# PASSAGE
>>>>>

Access to care remains a problem in the U.S because scheduling is based on providers' convenience, and practices fail to properly use nurse practitioners and physician assistants, according to an Institute of Medicine report.
The report, titled Transforming Health Care Scheduling and Access: Getting to Now, follows up on the IOM's landmark 2001 report, Crossing the Quality Chasm, which identified six properties of high-quality healthcare: safety, effectiveness, patient-centeredness, efficiency, equity and timeliness. Of those six, according to the new report, timeliness is probably the least studied and understood.
The report was partially funded by the Veterans Affairs Department and was prompted by the recent scandal at VA facilities in Phoenix, where 40 veterans died while waiting for an appointment. While their deaths were not necessarily caused by their inability to get healthcare, the IOM report cites studies showing how delays in care can have severe consequences for patients with cancer, diabetes, joint problems, kidney disease, and mental and substance-abuse issues.

<<<<<

# MATERIAL PROVIDED
>>>>>

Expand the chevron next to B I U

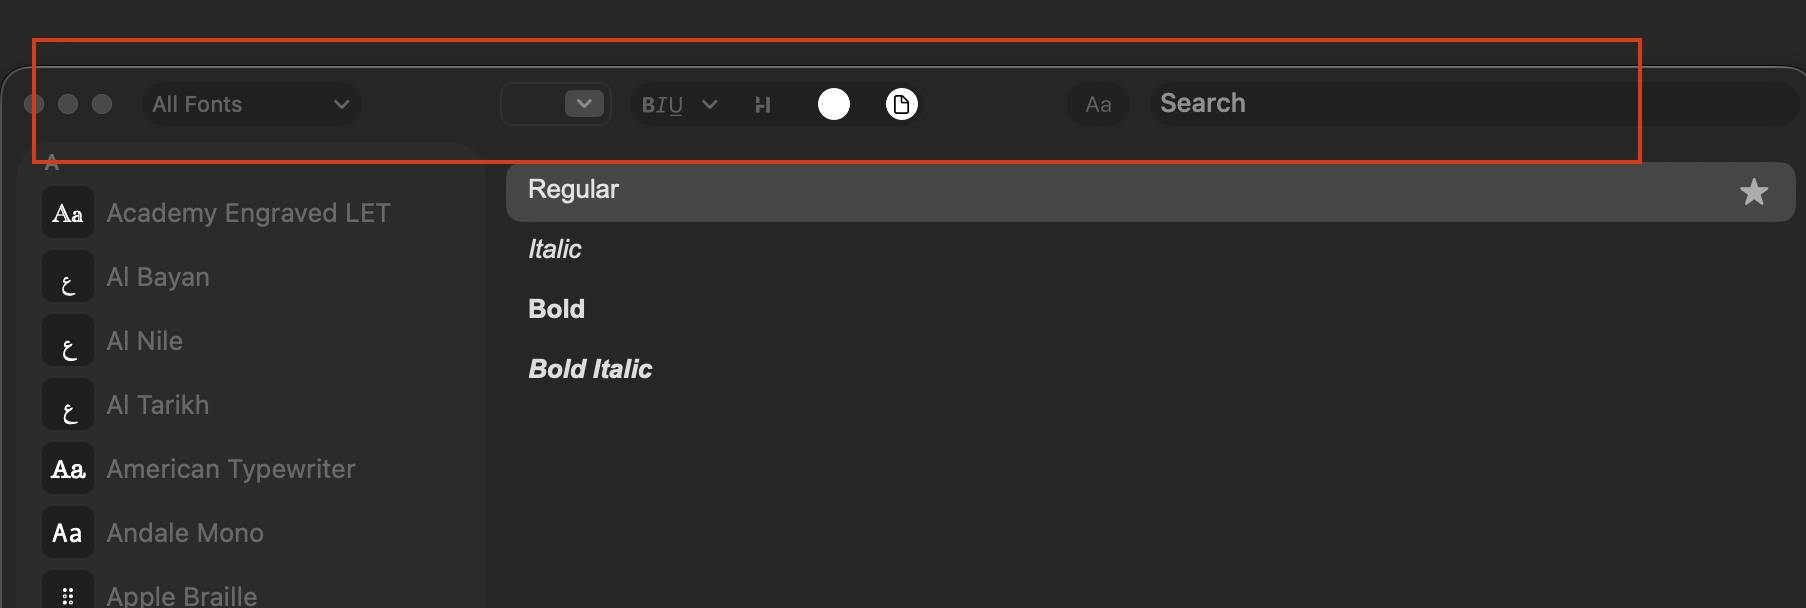click(x=710, y=104)
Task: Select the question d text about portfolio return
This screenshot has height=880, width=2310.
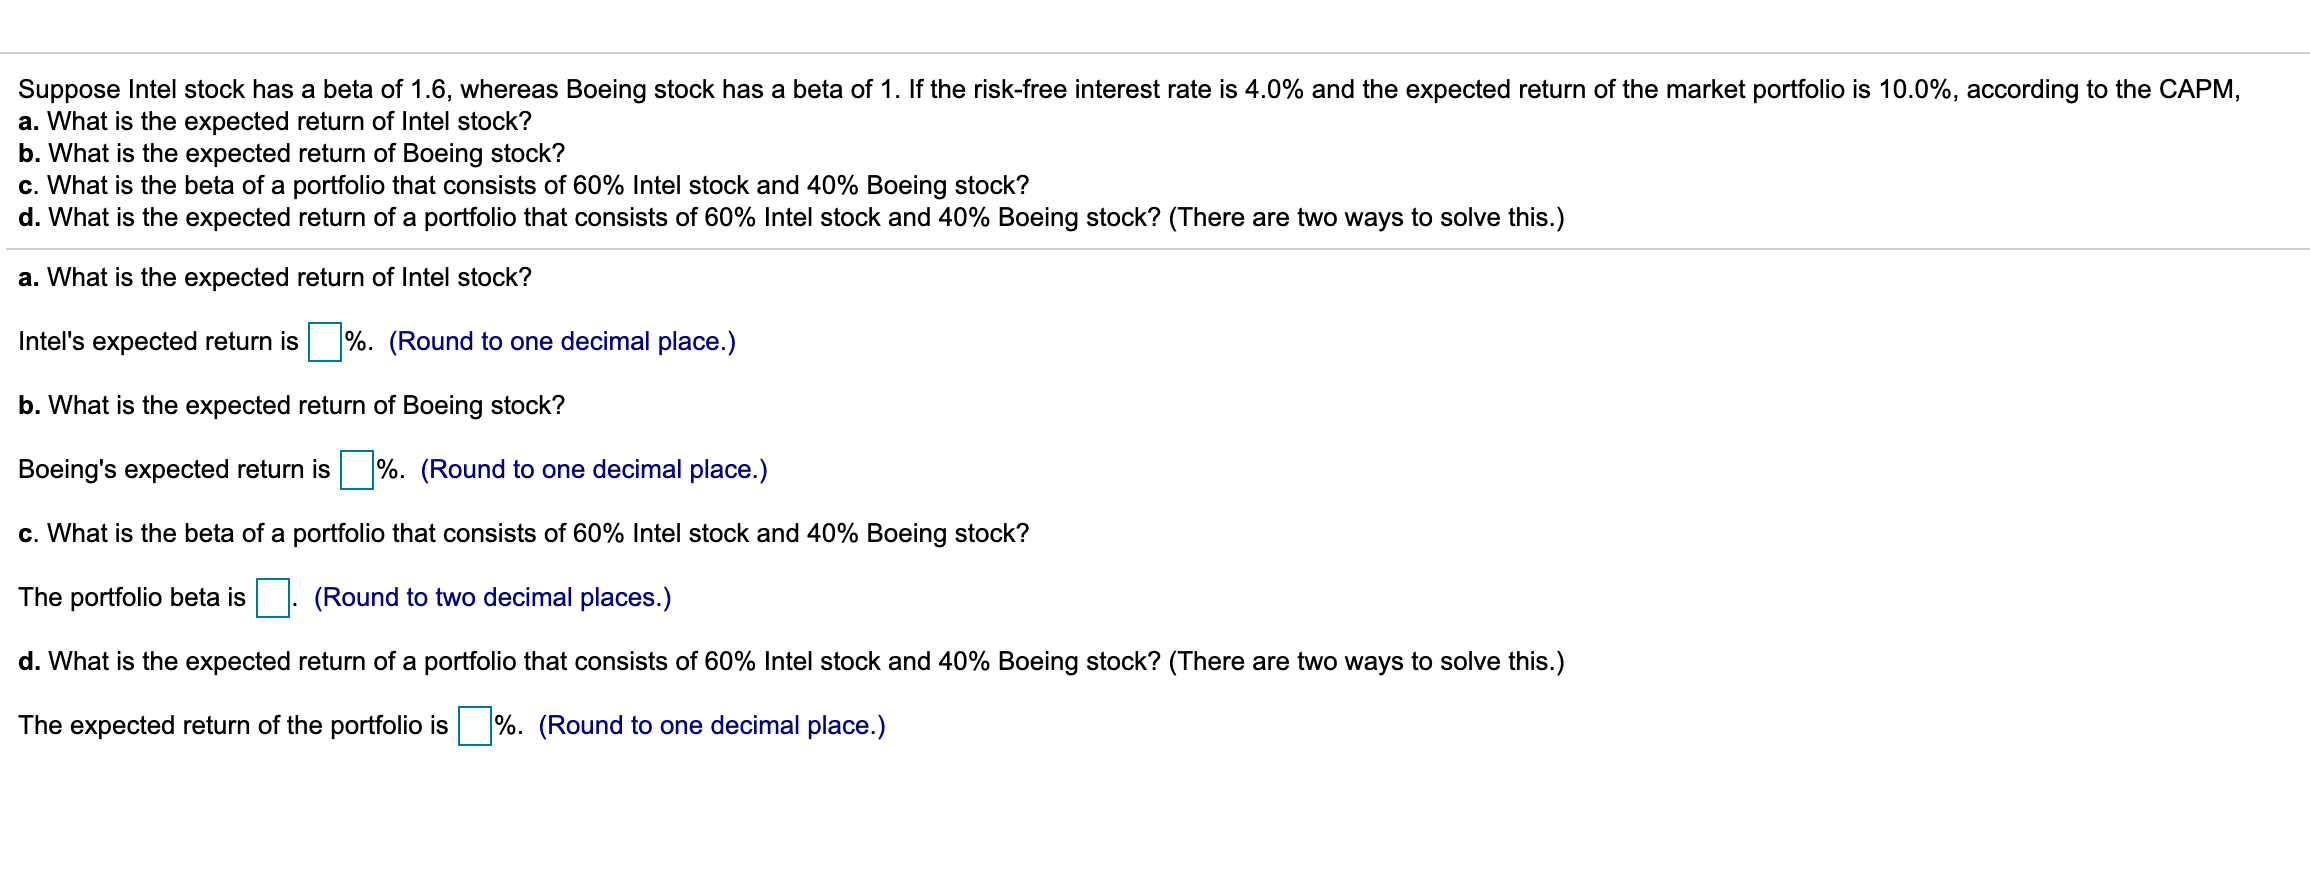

<<<<<

# ACTIVITY LIST
• a. According to the passage on health care scheduling, which of the six properties of high-quality healthcare is probably the least studied and understood?
• b. Summarize the passage on health care scheduling in two sentences.

# EXERCISE ANSWERS
• a. Timeliness.

• b. An Institute of Medicine report says access to care remains a problem in the U.S. because scheduling is based on providers' convenience and practices fail to properly use nurse practitioners and physician assistants. The report follows up on the IOM's 2001 report on six properties of high-quality healthcare, was partly funded by the Veterans Affairs Department, and was prompted by the Phoenix VA scandal in which 40 veterans died while waiting for an appointment.